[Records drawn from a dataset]
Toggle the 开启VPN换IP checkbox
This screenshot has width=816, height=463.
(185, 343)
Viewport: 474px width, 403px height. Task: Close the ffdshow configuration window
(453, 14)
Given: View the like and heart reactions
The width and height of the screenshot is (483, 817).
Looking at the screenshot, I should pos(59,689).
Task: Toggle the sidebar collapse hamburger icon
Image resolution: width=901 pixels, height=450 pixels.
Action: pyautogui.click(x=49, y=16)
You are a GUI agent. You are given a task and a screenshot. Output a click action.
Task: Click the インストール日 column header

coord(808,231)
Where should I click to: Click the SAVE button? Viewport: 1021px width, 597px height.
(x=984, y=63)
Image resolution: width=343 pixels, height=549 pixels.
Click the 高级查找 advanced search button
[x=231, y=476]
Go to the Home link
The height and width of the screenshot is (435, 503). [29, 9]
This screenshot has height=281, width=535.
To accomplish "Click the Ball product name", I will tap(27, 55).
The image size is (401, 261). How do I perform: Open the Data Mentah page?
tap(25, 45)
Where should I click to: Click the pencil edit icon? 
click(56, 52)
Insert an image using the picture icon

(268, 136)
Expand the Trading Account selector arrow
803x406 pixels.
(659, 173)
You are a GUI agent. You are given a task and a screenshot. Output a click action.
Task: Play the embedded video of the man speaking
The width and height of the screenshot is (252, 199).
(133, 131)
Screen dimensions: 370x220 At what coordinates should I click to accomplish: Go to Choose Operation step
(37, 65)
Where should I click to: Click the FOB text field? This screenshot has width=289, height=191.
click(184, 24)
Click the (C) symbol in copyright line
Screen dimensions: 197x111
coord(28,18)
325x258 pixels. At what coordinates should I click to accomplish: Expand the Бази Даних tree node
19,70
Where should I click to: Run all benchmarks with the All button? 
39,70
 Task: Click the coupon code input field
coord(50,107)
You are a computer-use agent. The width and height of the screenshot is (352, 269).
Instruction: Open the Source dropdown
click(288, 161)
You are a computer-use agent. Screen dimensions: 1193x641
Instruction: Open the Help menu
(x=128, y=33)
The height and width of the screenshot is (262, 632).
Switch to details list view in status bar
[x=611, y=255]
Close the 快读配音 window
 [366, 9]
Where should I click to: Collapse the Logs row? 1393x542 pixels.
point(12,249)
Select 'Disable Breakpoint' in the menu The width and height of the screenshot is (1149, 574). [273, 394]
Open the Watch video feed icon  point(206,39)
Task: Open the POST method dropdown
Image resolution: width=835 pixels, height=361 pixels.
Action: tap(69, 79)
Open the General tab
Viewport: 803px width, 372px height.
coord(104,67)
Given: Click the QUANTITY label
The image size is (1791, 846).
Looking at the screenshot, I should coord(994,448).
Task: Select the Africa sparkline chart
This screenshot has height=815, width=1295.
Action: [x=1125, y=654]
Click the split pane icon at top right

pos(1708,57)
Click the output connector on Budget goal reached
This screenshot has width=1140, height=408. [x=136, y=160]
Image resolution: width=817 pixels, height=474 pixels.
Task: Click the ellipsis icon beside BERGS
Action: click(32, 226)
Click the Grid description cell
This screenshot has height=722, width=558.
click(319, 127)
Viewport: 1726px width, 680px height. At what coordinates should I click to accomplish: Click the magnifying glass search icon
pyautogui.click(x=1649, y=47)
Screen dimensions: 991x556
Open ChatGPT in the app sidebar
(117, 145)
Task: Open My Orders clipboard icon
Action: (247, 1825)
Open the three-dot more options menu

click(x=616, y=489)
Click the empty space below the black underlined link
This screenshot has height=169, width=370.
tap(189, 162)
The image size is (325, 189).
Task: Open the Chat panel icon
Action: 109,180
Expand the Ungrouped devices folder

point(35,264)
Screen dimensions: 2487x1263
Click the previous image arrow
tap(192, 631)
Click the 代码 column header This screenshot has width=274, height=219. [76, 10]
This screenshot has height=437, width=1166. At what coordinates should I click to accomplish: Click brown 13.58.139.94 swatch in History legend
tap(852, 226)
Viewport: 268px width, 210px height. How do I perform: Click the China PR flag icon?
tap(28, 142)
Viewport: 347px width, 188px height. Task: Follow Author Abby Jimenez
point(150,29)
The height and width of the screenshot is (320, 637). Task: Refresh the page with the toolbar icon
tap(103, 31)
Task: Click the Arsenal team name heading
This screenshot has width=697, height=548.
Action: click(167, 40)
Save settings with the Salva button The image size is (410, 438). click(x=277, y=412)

- **INSTRUCTIONS TO FOLLOW**
What is needed here is an exact copy of all the records above.

- **THE COMPLETED TASK**
Toggle the 开启VPN换IP checkbox
This screenshot has width=816, height=463.
(185, 343)
Viewport: 474px width, 403px height. Task: Close the ffdshow configuration window
(453, 14)
Given: View the like and heart reactions
The width and height of the screenshot is (483, 817).
Looking at the screenshot, I should pos(59,689).
Task: Toggle the sidebar collapse hamburger icon
Image resolution: width=901 pixels, height=450 pixels.
Action: pyautogui.click(x=49, y=16)
You are a GUI agent. You are given a task and a screenshot. Output a click action.
Task: Click the インストール日 column header

coord(808,231)
Where should I click to: Click the SAVE button? Viewport: 1021px width, 597px height.
(x=984, y=63)
Image resolution: width=343 pixels, height=549 pixels.
Click the 高级查找 advanced search button
[x=231, y=476]
Go to the Home link
The height and width of the screenshot is (435, 503). [29, 9]
This screenshot has height=281, width=535.
To accomplish "Click the Ball product name", I will tap(27, 55).
The image size is (401, 261). How do I perform: Open the Data Mentah page?
tap(25, 45)
Where should I click to: Click the pencil edit icon? 
click(56, 52)
Insert an image using the picture icon

(268, 136)
Expand the Trading Account selector arrow
803x406 pixels.
(659, 173)
You are a GUI agent. You are given a task and a screenshot. Output a click action.
Task: Play the embedded video of the man speaking
The width and height of the screenshot is (252, 199).
(133, 131)
Screen dimensions: 370x220 At what coordinates should I click to accomplish: Go to Choose Operation step
(37, 65)
Where should I click to: Click the FOB text field? This screenshot has width=289, height=191.
click(184, 24)
Click the (C) symbol in copyright line
Screen dimensions: 197x111
coord(28,18)
325x258 pixels. At what coordinates should I click to accomplish: Expand the Бази Даних tree node
19,70
Where should I click to: Run all benchmarks with the All button? 
39,70
 Task: Click the coupon code input field
coord(50,107)
You are a computer-use agent. The width and height of the screenshot is (352, 269).
Instruction: Open the Source dropdown
click(288, 161)
You are a computer-use agent. Screen dimensions: 1193x641
Instruction: Open the Help menu
(x=128, y=33)
The height and width of the screenshot is (262, 632).
Switch to details list view in status bar
[x=611, y=255]
Close the 快读配音 window
 [366, 9]
Where should I click to: Collapse the Logs row? 1393x542 pixels.
point(12,249)
Select 'Disable Breakpoint' in the menu The width and height of the screenshot is (1149, 574). [273, 394]
Open the Watch video feed icon  point(206,39)
Task: Open the POST method dropdown
Image resolution: width=835 pixels, height=361 pixels.
Action: tap(69, 79)
Open the General tab
Viewport: 803px width, 372px height.
coord(104,67)
Given: Click the QUANTITY label
The image size is (1791, 846).
Looking at the screenshot, I should coord(994,448).
Task: Select the Africa sparkline chart
This screenshot has height=815, width=1295.
Action: [x=1125, y=654]
Click the split pane icon at top right

pos(1708,57)
Click the output connector on Budget goal reached
This screenshot has width=1140, height=408. [x=136, y=160]
Image resolution: width=817 pixels, height=474 pixels.
Task: Click the ellipsis icon beside BERGS
Action: click(32, 226)
Click the Grid description cell
This screenshot has height=722, width=558.
click(319, 127)
Viewport: 1726px width, 680px height. At what coordinates should I click to accomplish: Click the magnifying glass search icon
pyautogui.click(x=1649, y=47)
Screen dimensions: 991x556
Open ChatGPT in the app sidebar
(117, 145)
Task: Open My Orders clipboard icon
Action: (247, 1825)
Open the three-dot more options menu

click(x=616, y=489)
Click the empty space below the black underlined link
This screenshot has height=169, width=370.
tap(189, 162)
The image size is (325, 189).
Task: Open the Chat panel icon
Action: 109,180
Expand the Ungrouped devices folder

point(35,264)
Screen dimensions: 2487x1263
Click the previous image arrow
tap(192, 631)
Click the 代码 column header This screenshot has width=274, height=219. [76, 10]
This screenshot has height=437, width=1166. At what coordinates should I click to accomplish: Click brown 13.58.139.94 swatch in History legend
tap(852, 226)
Viewport: 268px width, 210px height. How do I perform: Click the China PR flag icon?
tap(28, 142)
Viewport: 347px width, 188px height. Task: Follow Author Abby Jimenez
point(150,29)
The height and width of the screenshot is (320, 637). Task: Refresh the page with the toolbar icon
tap(103, 31)
Task: Click the Arsenal team name heading
This screenshot has width=697, height=548.
Action: click(167, 40)
Save settings with the Salva button The image size is (410, 438). click(x=277, y=412)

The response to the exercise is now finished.